Speaking at the legislature on Wednesday, Cochrane said the United Nations Declaration on the Rights of Indigenous Peoples Implementation Act will “formalize the mechanisms the GNWT will use to ensure that future laws, regulations and policies are consistent with human rights as outlined in the declaration.”

Leaders from the Tłı̨chǫ Government, Sahtu Secretariat, Salt River First Nation, North Slave Métis Alliance, NWT Métis Nation, Gwich’in Tribal Council, Inuvialuit Regional Corporation, Délı̨nę Got’ı̨nę government and Acho Dene Koe First Nation were present to show their support of the bill.



Meanwhile, the NWT Council of Leaders, which brings together the GNWT and Indigenous governments, has agreed a memorandum of understanding to continue work on the UN declaration’s objectives.

“Given that Indigenous peoples compose a significant number of the residents of the Northwest Territories, it is essential that we lead the way in terms of properly implementing the United Nations declaration,” said Ken Kyikavichik, Grand Chief of the Gwich’in Tribal Council. “This MOU establishes a framework towards achieving this.”

Absent from the event were representatives from the Dene Nation. In 2021, the Dene Nation voted to reject a federal act regarding the UN declaration over concerns about the language of several sections, which the Dene Nation said limited the rights and freedoms outlined in the rest of the declaration.

As reported by NNSL at the time, some Dene leaders and Indigenous scholars say article 46 – which states that Indigenous peoples cannot take actions that “impair, totally or in part, the territorial integrity or political unity of sovereign and independent states” – dilutes the rest of the declaration.



Article 46 was one of several issues brought up by the Dene Nation during a recent presentation to the UN Special Rapporteur.

Asked whether the NWT’s bill addresses any of the concerns raised by the Dene Nation, Cochrane said the bill will focus on areas of common ground.

Premier Caroline Cochrane addresses attendees at March 29, 2023 news conference
Premier Caroline Cochrane addresses attendees at a March 29, 2023 news conference. Caitrin Pilkington/Cabin Radio

“It took a lot of time, a lot of officials, a lot of people – and I really congratulate all the people that worked on this – to actually find areas that were common, that we agreed on,” said Cochrane.

“Dene Nation might not agree with it, but we have chiefs here from within the Dene Nation that do agree with it.
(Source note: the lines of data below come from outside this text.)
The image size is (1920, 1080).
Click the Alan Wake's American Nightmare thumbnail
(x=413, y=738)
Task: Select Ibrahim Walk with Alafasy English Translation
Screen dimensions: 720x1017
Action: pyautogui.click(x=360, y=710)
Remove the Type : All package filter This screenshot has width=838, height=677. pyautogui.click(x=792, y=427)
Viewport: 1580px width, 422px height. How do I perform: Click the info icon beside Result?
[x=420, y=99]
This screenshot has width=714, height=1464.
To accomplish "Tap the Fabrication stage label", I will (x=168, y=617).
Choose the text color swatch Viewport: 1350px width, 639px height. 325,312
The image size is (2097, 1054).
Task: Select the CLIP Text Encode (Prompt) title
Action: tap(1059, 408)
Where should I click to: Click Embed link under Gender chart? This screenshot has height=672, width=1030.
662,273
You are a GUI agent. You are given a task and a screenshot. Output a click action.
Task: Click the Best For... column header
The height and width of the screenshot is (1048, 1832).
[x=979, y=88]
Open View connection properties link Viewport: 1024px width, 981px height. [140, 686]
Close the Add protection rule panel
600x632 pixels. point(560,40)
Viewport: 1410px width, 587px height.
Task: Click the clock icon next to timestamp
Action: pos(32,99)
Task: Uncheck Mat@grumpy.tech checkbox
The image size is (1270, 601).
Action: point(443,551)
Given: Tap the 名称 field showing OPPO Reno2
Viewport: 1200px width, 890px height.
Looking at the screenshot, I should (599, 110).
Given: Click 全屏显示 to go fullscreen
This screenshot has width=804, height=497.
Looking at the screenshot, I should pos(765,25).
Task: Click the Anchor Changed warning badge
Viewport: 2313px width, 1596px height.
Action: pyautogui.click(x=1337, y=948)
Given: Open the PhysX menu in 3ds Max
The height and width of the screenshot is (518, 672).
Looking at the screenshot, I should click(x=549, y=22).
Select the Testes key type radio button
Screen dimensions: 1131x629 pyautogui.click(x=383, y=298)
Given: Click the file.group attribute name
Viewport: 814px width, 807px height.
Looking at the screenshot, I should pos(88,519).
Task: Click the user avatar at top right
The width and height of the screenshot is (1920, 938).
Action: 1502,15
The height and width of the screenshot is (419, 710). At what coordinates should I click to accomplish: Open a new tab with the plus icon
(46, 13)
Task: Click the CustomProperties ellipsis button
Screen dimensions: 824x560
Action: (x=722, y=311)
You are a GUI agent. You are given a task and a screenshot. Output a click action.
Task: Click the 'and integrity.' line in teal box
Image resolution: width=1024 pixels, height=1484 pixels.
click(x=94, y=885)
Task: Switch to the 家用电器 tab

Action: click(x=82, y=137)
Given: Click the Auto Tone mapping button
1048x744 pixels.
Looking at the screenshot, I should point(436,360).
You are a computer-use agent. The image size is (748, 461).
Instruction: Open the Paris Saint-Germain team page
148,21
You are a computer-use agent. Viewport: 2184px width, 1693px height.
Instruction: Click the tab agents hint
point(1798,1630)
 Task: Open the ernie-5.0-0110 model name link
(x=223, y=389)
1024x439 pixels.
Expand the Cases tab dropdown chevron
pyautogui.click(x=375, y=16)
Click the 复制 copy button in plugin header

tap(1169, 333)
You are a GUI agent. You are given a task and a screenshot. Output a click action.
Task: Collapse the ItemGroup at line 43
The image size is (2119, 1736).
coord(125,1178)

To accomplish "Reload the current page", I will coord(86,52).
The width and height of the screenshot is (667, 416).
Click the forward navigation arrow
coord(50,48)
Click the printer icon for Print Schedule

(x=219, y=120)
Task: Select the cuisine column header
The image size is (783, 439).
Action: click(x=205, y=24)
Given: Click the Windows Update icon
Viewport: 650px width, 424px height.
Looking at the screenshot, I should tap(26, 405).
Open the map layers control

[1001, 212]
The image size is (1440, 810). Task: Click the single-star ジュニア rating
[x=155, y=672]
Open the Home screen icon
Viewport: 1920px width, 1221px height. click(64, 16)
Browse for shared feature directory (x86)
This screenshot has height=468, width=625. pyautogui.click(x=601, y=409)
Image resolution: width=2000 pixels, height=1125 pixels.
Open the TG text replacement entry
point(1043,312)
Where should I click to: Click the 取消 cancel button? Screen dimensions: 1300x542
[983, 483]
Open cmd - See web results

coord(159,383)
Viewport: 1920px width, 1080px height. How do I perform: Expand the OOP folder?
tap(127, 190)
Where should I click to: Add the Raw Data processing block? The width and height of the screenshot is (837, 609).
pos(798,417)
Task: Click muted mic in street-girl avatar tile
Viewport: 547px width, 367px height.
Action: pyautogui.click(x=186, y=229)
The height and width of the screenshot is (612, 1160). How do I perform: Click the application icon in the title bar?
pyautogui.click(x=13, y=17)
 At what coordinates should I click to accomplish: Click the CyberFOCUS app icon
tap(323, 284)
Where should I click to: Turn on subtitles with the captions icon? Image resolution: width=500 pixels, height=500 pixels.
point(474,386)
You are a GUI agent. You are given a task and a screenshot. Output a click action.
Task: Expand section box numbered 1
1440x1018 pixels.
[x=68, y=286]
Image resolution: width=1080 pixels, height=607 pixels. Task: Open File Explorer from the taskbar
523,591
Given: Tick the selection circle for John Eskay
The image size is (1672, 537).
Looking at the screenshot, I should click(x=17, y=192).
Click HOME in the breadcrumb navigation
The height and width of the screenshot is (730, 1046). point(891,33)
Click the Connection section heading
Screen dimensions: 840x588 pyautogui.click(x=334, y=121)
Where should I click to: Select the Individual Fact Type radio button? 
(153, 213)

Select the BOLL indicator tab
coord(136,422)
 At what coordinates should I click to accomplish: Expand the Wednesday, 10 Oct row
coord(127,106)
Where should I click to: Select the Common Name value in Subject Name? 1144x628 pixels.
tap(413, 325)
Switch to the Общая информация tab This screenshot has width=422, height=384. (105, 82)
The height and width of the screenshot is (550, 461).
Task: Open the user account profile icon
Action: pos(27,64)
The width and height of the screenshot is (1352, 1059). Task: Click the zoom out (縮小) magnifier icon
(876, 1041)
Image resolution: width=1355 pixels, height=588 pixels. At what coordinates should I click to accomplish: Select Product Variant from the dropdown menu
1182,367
The work that we’re doing, the memorandum of understanding, will not be signed by 100 percent of all Indigenous governments. It’s a majority.”

Danny Gaudet, Ɂek’wahtı̨dǝ́ of the Délı̨nę Got’ı̨nę Government, said leaders should focus on the possible good that stands to come from the bill.

“I understand that Dene Nation was opposed to some aspects of the declaration,” he said. “But in the end, you know, our community in Délı̨nę has been fighting an uphill battle to have our right to self-government recognized.

“Over the years, we’ve come to realize that we’re not going to get everything we want today, at one table, at one sitting. It’s a long journey, a long process, and documents like this might not be perfect, but they help that process.”

More details of the bill are expected to be released this week. Its full text was not immediately available, meaning it is not yet clear how the approach outlined in the bill will be substantially different than current efforts between the GNWT and Indigenous leaders to collaborate on governance.



Cochrane said the bill’s main deliverable will be a framework for implementation of the UN declaration.

“This isn’t going to happen overnight,” she said.

“It took us three years just to get to this bill, and the hard work is just beginning.

“It’s not about just putting a bill out there that says, ‘We recognize your rights.’ We’ve been doing that too long. This is about starting that work.”